-------- Given information

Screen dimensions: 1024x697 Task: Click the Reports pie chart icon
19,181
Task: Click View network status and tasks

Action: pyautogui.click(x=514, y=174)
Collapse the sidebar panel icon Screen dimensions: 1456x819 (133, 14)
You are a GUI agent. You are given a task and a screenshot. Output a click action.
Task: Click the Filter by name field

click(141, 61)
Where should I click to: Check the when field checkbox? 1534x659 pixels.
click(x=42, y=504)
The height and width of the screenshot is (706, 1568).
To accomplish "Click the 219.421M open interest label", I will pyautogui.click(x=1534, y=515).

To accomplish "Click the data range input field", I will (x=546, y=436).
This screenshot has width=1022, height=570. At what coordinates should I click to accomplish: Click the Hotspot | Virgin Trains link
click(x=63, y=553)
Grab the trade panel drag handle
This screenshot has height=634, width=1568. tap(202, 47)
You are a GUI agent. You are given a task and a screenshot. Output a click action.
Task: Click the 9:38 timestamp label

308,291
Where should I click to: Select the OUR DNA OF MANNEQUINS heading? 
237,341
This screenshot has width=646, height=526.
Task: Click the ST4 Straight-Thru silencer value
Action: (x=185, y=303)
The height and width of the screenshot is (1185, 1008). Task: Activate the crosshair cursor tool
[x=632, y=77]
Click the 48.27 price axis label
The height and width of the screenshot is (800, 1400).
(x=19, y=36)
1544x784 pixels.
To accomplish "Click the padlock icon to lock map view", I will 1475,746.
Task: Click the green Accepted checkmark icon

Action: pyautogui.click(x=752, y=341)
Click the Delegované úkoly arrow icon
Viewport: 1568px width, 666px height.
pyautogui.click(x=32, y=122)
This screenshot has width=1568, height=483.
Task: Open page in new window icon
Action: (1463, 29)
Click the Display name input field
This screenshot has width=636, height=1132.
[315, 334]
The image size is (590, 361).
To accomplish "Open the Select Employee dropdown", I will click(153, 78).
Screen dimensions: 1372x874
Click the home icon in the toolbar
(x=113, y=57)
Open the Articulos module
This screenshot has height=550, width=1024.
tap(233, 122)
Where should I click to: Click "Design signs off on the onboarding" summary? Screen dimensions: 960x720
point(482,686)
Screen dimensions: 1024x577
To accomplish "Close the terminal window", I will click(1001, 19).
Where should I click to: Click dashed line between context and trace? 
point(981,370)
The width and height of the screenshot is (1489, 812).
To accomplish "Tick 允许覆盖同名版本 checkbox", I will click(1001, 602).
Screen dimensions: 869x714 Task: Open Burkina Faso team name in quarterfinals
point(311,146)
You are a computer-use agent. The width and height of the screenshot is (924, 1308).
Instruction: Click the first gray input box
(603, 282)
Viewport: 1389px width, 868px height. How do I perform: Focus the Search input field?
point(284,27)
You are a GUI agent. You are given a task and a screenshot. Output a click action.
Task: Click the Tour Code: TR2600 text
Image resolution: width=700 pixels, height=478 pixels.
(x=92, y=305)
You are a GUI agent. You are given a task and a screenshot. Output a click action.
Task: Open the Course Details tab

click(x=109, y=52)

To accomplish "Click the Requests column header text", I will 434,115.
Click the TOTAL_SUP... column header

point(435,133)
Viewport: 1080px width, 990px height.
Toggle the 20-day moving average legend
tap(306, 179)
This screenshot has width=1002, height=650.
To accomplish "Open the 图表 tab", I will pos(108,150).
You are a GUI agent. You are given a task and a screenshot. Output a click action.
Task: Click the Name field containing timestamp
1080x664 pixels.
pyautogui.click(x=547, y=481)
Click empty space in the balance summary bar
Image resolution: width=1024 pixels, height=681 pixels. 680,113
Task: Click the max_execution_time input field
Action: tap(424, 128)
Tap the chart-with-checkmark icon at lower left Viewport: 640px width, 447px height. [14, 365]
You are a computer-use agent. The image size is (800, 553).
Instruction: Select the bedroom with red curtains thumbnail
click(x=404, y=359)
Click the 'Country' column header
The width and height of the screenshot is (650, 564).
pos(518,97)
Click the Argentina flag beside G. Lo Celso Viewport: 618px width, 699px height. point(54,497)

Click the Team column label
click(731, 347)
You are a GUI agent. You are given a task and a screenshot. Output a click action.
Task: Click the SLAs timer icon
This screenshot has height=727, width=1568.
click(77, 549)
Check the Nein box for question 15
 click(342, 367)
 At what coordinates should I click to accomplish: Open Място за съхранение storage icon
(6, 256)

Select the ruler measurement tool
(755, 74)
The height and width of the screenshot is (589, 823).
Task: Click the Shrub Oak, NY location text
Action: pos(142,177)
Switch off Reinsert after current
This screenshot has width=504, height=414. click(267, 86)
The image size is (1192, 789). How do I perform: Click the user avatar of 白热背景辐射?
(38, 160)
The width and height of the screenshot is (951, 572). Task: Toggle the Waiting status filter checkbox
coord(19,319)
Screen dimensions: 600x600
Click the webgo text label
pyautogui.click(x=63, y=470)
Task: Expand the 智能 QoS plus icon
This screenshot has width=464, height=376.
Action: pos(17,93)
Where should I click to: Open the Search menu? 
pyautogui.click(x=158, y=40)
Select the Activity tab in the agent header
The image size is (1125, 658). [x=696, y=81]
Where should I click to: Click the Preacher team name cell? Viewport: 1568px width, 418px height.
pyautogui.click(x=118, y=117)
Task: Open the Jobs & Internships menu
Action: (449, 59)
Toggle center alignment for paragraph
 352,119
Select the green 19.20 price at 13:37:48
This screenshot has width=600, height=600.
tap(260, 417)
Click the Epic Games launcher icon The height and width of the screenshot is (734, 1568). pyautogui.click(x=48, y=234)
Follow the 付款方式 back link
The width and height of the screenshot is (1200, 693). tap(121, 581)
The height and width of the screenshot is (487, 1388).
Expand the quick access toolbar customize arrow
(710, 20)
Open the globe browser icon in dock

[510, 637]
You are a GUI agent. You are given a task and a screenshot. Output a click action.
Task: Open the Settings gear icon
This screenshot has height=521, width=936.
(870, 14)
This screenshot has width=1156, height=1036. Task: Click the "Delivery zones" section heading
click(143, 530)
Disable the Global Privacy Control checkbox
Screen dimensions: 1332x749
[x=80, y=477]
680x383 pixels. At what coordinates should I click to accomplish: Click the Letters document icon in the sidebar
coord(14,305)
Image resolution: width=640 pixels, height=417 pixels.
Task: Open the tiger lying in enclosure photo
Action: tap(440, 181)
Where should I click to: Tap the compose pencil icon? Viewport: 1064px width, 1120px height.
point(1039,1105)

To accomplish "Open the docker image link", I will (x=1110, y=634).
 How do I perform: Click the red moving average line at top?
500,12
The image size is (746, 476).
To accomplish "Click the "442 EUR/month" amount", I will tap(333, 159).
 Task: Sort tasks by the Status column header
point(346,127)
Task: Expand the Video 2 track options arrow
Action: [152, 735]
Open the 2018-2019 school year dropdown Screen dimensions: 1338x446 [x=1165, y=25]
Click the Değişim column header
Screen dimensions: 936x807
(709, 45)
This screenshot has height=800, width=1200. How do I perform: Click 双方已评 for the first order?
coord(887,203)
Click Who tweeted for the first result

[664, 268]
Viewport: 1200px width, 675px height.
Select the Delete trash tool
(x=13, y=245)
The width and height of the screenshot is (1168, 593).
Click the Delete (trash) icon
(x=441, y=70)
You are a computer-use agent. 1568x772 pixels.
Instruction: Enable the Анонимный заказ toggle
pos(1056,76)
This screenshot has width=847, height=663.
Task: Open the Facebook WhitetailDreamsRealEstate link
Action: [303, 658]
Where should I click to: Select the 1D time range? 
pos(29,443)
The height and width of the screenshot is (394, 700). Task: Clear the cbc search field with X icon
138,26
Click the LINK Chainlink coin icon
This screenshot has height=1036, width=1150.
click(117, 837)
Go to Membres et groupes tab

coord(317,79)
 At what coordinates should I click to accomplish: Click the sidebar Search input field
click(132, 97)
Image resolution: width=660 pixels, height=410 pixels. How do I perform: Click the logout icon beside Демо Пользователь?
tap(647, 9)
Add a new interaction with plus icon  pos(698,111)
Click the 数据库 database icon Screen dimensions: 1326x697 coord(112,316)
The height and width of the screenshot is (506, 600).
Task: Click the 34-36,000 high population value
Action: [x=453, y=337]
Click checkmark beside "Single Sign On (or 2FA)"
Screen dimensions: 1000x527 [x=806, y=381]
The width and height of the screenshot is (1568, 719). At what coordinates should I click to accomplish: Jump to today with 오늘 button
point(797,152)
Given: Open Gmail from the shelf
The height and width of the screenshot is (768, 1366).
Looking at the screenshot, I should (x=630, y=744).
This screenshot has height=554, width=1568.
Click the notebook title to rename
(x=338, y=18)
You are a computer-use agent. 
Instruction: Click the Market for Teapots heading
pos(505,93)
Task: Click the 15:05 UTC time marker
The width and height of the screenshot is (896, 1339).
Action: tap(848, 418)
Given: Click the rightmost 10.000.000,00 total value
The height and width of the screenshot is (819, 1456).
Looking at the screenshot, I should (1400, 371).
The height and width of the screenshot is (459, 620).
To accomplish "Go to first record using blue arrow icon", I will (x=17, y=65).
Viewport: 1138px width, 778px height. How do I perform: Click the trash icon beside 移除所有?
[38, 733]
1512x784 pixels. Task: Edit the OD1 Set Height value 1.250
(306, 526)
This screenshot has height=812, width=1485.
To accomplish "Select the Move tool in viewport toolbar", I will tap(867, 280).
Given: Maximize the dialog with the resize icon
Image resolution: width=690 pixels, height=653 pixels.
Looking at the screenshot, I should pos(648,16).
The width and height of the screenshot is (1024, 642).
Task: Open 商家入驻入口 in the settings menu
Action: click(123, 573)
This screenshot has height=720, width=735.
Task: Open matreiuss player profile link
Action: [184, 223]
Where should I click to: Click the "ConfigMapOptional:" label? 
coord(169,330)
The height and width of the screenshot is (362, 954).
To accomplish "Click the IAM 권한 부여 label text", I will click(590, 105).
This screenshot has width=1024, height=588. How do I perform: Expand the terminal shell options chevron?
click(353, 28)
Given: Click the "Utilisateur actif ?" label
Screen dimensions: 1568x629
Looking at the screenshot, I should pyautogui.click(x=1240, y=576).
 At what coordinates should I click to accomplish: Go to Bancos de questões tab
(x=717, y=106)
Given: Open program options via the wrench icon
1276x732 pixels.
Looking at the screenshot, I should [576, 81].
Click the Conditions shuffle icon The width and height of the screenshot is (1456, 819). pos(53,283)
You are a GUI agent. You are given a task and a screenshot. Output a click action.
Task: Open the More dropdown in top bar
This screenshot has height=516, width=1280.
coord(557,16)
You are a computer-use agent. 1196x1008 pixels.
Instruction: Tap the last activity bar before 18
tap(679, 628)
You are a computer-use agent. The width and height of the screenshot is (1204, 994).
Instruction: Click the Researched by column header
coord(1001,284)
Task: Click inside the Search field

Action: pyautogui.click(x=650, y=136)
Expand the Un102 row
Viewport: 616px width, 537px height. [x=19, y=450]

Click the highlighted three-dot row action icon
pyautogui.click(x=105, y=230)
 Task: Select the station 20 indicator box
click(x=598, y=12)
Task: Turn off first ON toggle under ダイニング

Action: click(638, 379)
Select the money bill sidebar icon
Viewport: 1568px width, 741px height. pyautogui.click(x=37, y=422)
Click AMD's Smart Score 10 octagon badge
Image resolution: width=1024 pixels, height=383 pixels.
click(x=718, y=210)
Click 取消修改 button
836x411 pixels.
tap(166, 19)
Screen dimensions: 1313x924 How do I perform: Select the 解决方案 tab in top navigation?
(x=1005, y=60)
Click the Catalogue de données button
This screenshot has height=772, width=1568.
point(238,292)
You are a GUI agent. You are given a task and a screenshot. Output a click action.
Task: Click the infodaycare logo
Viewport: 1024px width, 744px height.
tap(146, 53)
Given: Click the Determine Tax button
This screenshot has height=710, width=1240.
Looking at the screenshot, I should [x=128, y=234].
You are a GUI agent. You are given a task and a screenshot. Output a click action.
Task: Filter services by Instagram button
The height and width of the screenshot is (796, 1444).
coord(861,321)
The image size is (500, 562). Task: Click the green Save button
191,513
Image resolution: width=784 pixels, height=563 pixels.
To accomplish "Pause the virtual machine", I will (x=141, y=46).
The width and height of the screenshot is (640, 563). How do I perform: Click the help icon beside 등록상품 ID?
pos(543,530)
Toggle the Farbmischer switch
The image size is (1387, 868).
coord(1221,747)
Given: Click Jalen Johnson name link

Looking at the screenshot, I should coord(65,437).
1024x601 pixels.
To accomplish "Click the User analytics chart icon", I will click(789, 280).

----------------

Give back exactly the lines of the listing above, starting with its first line and ending with the line that holds "Collapse the sidebar".

◆ Answer to this task ◆
Screen dimensions: 1024x697 Task: Click the Reports pie chart icon
19,181
Task: Click View network status and tasks

Action: pyautogui.click(x=514, y=174)
Collapse the sidebar panel icon Screen dimensions: 1456x819 (133, 14)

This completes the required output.